What the task requires - Give the records back in full, exactly as they read.

Records to use -
::::

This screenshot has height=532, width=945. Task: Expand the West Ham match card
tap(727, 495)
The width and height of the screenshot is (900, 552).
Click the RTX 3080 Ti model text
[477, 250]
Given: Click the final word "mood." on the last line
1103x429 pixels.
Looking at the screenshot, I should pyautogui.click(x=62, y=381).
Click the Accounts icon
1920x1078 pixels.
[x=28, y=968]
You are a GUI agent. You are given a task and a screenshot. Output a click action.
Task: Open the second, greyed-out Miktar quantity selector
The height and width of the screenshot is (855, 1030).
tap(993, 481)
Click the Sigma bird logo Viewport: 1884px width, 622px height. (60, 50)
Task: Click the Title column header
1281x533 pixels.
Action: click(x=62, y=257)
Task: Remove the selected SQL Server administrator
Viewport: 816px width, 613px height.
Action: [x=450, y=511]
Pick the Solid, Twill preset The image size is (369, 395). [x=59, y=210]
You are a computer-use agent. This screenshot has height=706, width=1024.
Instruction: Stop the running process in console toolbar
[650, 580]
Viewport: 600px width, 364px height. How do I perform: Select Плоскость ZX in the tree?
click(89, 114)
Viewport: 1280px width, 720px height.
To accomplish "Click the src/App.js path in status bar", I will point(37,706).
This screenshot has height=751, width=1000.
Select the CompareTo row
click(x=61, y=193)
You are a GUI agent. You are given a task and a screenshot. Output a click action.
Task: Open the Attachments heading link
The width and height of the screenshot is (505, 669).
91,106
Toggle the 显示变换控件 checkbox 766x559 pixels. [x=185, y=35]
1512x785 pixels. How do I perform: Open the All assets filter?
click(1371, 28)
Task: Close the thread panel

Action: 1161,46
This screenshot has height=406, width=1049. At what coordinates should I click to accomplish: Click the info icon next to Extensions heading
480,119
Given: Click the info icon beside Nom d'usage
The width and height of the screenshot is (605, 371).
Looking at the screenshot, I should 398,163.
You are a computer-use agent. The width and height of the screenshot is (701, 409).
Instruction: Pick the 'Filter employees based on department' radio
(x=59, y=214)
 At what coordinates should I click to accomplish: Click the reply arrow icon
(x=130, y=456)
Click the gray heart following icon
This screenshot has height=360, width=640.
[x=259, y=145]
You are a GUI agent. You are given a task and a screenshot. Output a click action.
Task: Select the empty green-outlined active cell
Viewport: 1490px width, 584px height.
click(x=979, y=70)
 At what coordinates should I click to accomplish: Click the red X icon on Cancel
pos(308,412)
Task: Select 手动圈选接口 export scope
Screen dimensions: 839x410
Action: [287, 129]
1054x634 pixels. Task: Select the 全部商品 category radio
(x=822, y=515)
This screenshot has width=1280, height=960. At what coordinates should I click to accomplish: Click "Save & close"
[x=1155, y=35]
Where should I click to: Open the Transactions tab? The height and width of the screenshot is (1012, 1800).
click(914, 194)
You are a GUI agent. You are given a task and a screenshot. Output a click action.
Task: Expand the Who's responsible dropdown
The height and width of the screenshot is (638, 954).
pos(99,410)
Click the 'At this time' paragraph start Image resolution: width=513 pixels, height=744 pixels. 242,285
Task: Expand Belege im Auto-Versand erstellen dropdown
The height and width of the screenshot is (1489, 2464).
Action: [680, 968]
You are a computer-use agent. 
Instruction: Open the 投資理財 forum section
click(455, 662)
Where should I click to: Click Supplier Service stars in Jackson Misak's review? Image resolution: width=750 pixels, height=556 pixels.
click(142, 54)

::::

Task response -
This screenshot has height=532, width=945. Task: Expand the West Ham match card
tap(727, 495)
The width and height of the screenshot is (900, 552).
Click the RTX 3080 Ti model text
[477, 250]
Given: Click the final word "mood." on the last line
1103x429 pixels.
Looking at the screenshot, I should pyautogui.click(x=62, y=381).
Click the Accounts icon
1920x1078 pixels.
[x=28, y=968]
You are a GUI agent. You are given a task and a screenshot. Output a click action.
Task: Open the second, greyed-out Miktar quantity selector
The height and width of the screenshot is (855, 1030).
tap(993, 481)
Click the Sigma bird logo Viewport: 1884px width, 622px height. (60, 50)
Task: Click the Title column header
1281x533 pixels.
Action: click(x=62, y=257)
Task: Remove the selected SQL Server administrator
Viewport: 816px width, 613px height.
Action: [x=450, y=511]
Pick the Solid, Twill preset The image size is (369, 395). [x=59, y=210]
You are a computer-use agent. This screenshot has height=706, width=1024.
Instruction: Stop the running process in console toolbar
[650, 580]
Viewport: 600px width, 364px height. How do I perform: Select Плоскость ZX in the tree?
click(89, 114)
Viewport: 1280px width, 720px height.
To accomplish "Click the src/App.js path in status bar", I will point(37,706).
This screenshot has height=751, width=1000.
Select the CompareTo row
click(x=61, y=193)
You are a GUI agent. You are given a task and a screenshot. Output a click action.
Task: Open the Attachments heading link
The width and height of the screenshot is (505, 669).
91,106
Toggle the 显示变换控件 checkbox 766x559 pixels. [x=185, y=35]
1512x785 pixels. How do I perform: Open the All assets filter?
click(1371, 28)
Task: Close the thread panel

Action: 1161,46
This screenshot has height=406, width=1049. At what coordinates should I click to accomplish: Click the info icon next to Extensions heading
480,119
Given: Click the info icon beside Nom d'usage
The width and height of the screenshot is (605, 371).
Looking at the screenshot, I should 398,163.
You are a computer-use agent. The width and height of the screenshot is (701, 409).
Instruction: Pick the 'Filter employees based on department' radio
(x=59, y=214)
 At what coordinates should I click to accomplish: Click the reply arrow icon
(x=130, y=456)
Click the gray heart following icon
This screenshot has height=360, width=640.
[x=259, y=145]
You are a GUI agent. You are given a task and a screenshot. Output a click action.
Task: Select the empty green-outlined active cell
Viewport: 1490px width, 584px height.
click(x=979, y=70)
 At what coordinates should I click to accomplish: Click the red X icon on Cancel
pos(308,412)
Task: Select 手动圈选接口 export scope
Screen dimensions: 839x410
Action: [287, 129]
1054x634 pixels. Task: Select the 全部商品 category radio
(x=822, y=515)
This screenshot has width=1280, height=960. At what coordinates should I click to accomplish: Click "Save & close"
[x=1155, y=35]
Where should I click to: Open the Transactions tab? The height and width of the screenshot is (1012, 1800).
click(914, 194)
You are a GUI agent. You are given a task and a screenshot. Output a click action.
Task: Expand the Who's responsible dropdown
The height and width of the screenshot is (638, 954).
pos(99,410)
Click the 'At this time' paragraph start Image resolution: width=513 pixels, height=744 pixels. 242,285
Task: Expand Belege im Auto-Versand erstellen dropdown
The height and width of the screenshot is (1489, 2464).
Action: [680, 968]
You are a computer-use agent. 
Instruction: Open the 投資理財 forum section
click(455, 662)
Where should I click to: Click Supplier Service stars in Jackson Misak's review? Image resolution: width=750 pixels, height=556 pixels.
click(142, 54)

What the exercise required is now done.